▶ [Try it] For the data below, please report each line where the word "title" is found.

(Data records)

§ §

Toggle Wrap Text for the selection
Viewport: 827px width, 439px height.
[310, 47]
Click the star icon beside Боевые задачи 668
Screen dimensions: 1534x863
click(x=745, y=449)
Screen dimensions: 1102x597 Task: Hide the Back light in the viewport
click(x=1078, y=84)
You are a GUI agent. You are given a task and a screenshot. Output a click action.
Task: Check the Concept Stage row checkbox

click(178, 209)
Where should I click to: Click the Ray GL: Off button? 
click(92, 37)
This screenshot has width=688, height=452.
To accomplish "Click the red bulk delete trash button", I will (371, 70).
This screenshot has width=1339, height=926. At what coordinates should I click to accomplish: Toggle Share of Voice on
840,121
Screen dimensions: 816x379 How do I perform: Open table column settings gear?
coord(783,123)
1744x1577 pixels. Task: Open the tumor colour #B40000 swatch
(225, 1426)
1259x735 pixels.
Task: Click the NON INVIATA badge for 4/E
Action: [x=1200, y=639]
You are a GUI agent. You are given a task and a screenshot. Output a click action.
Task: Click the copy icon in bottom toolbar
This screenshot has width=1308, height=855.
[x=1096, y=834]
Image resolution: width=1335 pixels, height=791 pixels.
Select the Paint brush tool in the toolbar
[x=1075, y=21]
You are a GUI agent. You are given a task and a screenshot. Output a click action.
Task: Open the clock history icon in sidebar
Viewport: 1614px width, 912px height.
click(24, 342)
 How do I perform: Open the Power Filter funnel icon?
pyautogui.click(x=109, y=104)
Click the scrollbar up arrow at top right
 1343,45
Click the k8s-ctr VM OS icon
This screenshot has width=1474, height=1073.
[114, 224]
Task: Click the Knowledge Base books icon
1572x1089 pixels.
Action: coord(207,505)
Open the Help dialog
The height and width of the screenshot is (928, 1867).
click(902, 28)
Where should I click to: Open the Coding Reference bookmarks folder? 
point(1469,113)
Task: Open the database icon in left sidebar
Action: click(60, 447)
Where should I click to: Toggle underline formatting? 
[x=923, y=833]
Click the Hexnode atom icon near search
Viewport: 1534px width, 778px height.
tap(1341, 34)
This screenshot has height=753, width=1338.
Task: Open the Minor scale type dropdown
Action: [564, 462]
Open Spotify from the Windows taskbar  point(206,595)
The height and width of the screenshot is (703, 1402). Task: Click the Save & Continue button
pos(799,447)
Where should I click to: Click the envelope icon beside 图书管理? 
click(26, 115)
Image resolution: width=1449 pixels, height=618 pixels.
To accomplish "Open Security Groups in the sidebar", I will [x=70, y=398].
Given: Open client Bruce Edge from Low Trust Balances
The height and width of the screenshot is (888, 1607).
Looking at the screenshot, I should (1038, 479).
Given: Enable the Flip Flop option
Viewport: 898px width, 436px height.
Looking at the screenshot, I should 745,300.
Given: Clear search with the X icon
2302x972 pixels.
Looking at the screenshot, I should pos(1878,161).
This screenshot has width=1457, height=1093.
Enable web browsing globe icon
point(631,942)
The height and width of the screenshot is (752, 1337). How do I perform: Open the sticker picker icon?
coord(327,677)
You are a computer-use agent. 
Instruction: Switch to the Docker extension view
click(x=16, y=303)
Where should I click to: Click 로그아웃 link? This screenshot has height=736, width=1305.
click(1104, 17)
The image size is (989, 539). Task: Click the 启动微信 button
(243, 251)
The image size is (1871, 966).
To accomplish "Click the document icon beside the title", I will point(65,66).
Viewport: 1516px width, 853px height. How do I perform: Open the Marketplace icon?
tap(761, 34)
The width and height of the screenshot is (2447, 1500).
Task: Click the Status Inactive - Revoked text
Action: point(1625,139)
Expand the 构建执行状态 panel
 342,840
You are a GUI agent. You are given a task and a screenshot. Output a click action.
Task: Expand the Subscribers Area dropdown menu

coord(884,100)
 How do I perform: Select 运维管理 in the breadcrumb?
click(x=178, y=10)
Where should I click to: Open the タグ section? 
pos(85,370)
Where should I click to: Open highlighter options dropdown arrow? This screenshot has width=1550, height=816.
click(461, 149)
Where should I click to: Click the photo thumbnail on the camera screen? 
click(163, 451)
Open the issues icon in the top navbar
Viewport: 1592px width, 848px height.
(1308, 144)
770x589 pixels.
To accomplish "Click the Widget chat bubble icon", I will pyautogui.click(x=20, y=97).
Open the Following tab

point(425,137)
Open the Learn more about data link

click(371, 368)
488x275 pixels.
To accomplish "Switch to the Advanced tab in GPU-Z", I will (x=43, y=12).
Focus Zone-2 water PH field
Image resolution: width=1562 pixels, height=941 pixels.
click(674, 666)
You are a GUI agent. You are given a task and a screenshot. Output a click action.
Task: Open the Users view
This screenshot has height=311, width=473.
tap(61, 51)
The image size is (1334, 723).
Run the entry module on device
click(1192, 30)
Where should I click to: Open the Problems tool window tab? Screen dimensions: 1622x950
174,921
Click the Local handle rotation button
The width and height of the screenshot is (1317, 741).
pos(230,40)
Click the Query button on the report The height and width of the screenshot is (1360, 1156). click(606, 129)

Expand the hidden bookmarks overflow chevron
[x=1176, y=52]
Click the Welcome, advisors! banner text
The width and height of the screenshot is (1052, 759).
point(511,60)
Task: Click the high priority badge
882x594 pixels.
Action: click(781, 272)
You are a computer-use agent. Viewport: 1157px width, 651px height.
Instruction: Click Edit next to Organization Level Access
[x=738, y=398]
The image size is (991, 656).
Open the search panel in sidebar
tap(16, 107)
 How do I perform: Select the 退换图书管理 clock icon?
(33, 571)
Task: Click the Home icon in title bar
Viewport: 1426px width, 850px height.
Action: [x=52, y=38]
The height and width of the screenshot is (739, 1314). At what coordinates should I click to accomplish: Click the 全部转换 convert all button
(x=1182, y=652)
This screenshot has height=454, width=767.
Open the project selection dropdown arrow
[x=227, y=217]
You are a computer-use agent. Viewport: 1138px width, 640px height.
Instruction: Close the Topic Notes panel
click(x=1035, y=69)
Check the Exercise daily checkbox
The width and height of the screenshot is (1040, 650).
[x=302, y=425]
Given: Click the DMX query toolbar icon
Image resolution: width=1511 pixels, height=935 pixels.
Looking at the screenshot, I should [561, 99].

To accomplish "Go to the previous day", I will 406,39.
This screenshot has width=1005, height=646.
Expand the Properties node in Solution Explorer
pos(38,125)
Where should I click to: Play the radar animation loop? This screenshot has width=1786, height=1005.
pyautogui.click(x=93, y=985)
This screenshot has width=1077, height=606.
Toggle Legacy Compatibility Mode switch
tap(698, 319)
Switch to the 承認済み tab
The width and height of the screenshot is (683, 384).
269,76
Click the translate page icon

§ §

▶ [Response to the task]
To accomplish "Click the document icon beside the title", I will point(65,66).
Task: Click the Home icon in title bar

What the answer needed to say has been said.